Passage shown:
An equity-linked saving scheme (ELSS) is an open-ended equity mutual fund that invests a major portion of their corpus into equities and equity-related instruments. These category of mutual fundsqualify for tax deductions and are popularly known as tax saving mutual funds.

At the time of tax-planning, several tax payers weigh upon ELSS owing to the potential for high returns and comparatively lower lock-in period. Tax saving mutual funds or ELSS offer tax exemption benefits under Section 80C of the Indian Income Tax Act, 1961. By investing in ELSS, investors can claim up to a maximum of INR 1.5 lakh as tax deduction benefits.

One of the major reasons why investors consider ELSS is because of their lower lock-in period of three years. Comparatively, a public provident fund (PPF) has a 15-year lock-in period and a tax-saving fixed deposit (FD) has a lock-in period of five years while the national pension scheme (NPS) has a lock-in period till retirement.

After the lock-in period is over, the units are free to be redeemed or switched. ELSS offers options to invest across both growth and dividend options. Among tax saving avenues, these funds have the highest potential of wealth creation in the long term. Investors should carefully analyze the fund track record and after careful consideration invest depending on their financial goals and risk appetite.

Features of ELSS

  • Dual benefit: Investing in ELSS provides dual benefits of wealth creation as well as tax benefits: Investors can claim up to INR 1.5 lakh as tax deduction benefits. ELSS have majority investments in equity, and hence have the potential to deliver optimal returns
  • Lowest lock-in period: This is the only Section 80C investment with the lower lock-in period of three years
  • Mode of investment: Investors can choose via SIP method or invest in lump sum. It is advisable to choose the systematic investment plan (SIP) method as investors can invest in small amounts and additionally avail the benefits of rupee cost averaging
  • Minimum investment: The investors can invest as minimum as INR 500 for SIP in ELSS
  • Investment horizon: It is essential to be invested for a minimum of three years while opting for ELSS mutual funds. The investors have the option to even remain invested for longer period of time and yield higher returns over a long time investment horizon
  • Diversification: ELSS mutual funds invest majority of funds in equity and equity- linked instruments and other securities, thereby diversifying portfolio. The diversification helps prevent huge losses during highly volatile market conditions
  • Taxation: After the lock-in period of three years, the long-term capital gains (LTCG) of up to INR 1 lakh a year from ELSS mutual funds are exempt from income tax. Additionally, Long Term Capital Gains above INR 1 lakh is taxed at 10%.

Data shown:
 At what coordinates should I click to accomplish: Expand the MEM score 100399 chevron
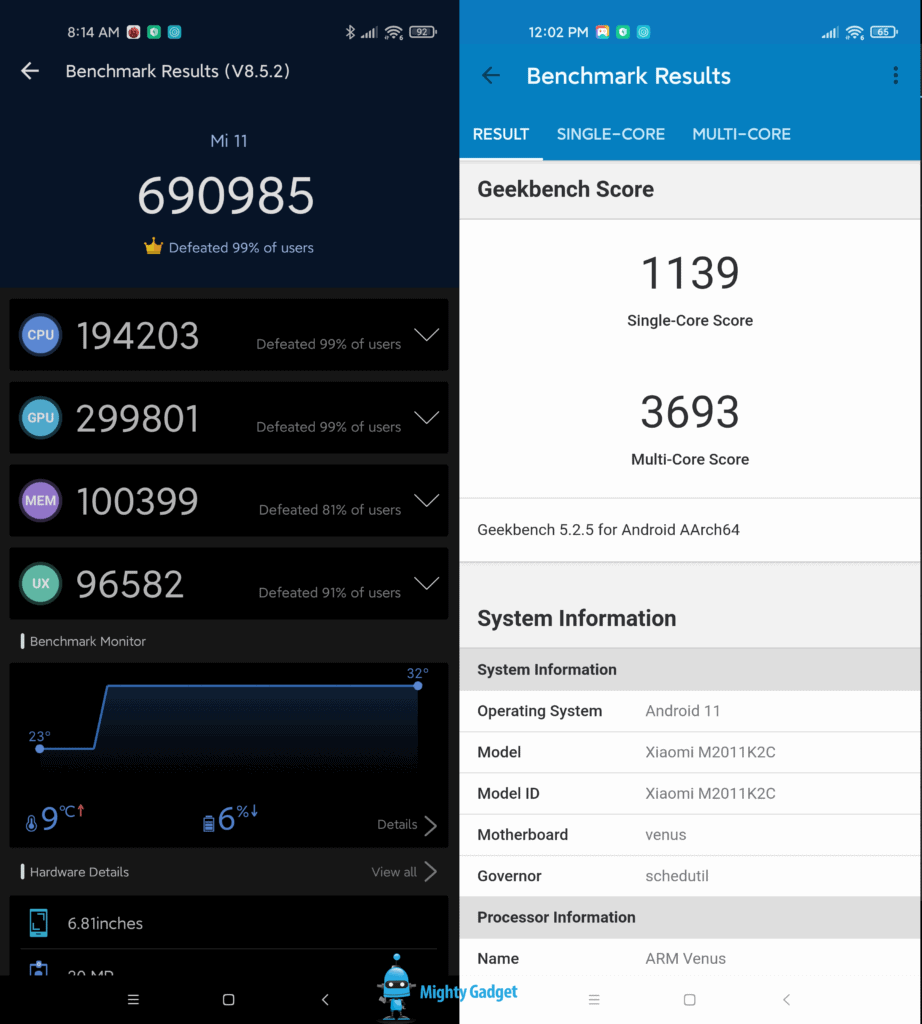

Work instructions:
1. Answer these from the passage on equity-linked saving schemes, one line each:
(a) How long is the lock-in period of a public provident fund?
(b) What is the most an investor can claim as a tax deduction by investing in ELSS?
(c) What is the smallest amount that can be invested through SIP in ELSS?
2. Put this sentence from the passage on equity-linked saving schemes into Spanish: "After the lock-in period is over, the units are free to be redeemed or switched."
3. Carry the passage on equity-linked saving schemes forward from its final sentence.

Task responses:
1.
(a) 15 years
(b) INR 1.5 lakh
(c) INR 500

2. Una vez finalizado el período de bloqueo, las unidades pueden rescatarse o cambiarse libremente.

3.
Decoding the lock-in period of ELSS mutual funds

While investing in ELSS or tax saving mutual funds, investors buy some units of mutual funds at NAV and the lock-in period applies to those units purchased. Investors can redeem these units after three years of lock-in time. For instance:

a) If an investor invests INR 1,00,000 in March 2022 in a lump sum mode of investment at NAV of INR 100, then the investor gets 1000 units with a lock-in period of three years. After three years, in March 2025, all these 1000 units would be available for redemption.

b) If the investor invests INR 1,00,000 in ELSS mutual funds through an SIP method for equal instalments of INR 20,000 per month through March 2022 to July 2022, at NAV of INR 100, the investor is subjected to an allotment of 200 units each month, with total 1000 units purchased over a period of five months. Here, the lock-in period of 200 units purchased in March 2022 would be available for redemption in March 2025, and another 200 units in April 2025 and so on.

Who Should Invest In ELSS?

Though ELSS have some of the very good features and have given remarkable returns in the past, they may still not be suitable for each and every one.

  • As ELSS invests over 80% of funds in equity and equity-related instruments, these have higher risks due to market volatility. ELSS are not suitable for a person who does not have a higher risk appetite.
  • Older individuals might consider other investment instruments which carry lower or no capital risk. As the lock-in period is three years, the markets might not perform well in a short three year time frame and hence investors might have to continue to hold the investments till market recovers.
  • Investors should also have a flexible long term time horizon to reap maximum benefits or ensure higher returns. It is advisable to invest for a timeframe of around six to seven years to reap long-term benefits.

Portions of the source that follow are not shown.